Spike had to agree that the air was scented with an odd vanilla odor, though he personally would have preferred Eau de Whiskey.
“Well it’s bloody annoying!”
“My name's Edward." He held out his hand. "I also have amber eyes. And I sparkle in the sun. Would you like to see my vampire teeth?”
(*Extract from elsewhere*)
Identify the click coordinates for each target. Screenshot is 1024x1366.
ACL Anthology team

Spike ignored the man's hand. “I dunno what you are, Nancy-boy, but you’re not a vampire. Vampires don’t bloody sparkle.”
And with that, Spike burst into song.
I've Got a Theory (Sung to the tune of "I've Got a Theory")
I’ve got a theory, that you’re a demon.
An Impotence Demon, no something isn’t right there.
But not a vampire, you’re bloody flaccid.
And as sexually threatening as a Care Bear.
I’ve got a feeling you should work this through,
Because it’s clear from here your balls should be turning blue.
I’ve got a theory, that you’re a Ken Doll.
All molded plastic with no working man bits.
Perhaps an angel? It’s why you sparkle.
And show no earthly interest in a girls' tits.
I’ve got a feeling it doesn’t matter what you do.
Since you’re not human I can beat the shit out of you.
Edward let out a high-pitched scream and ran towards his silver sports car, slamming down all the locks.
~*~
It was nearly dawn. The effulgent Edward had remained hidden in his car for the duration of the night. Spike could hear the faint sounds of the Mormon Tabernacle Choir wafting from the tightly sealed windows. He was about to call the night a total bust, when he saw a flurry of pink movement from the side of the house.
Buffy was dragging a garbage can toward the street. She was all rumpled and sleepy-looking, wrapped in a fuzzy pastel robe. Even in terrycloth, she was dead-sexy. Her bed-head hair pulled his mind towards all kinds of illicit thoughts.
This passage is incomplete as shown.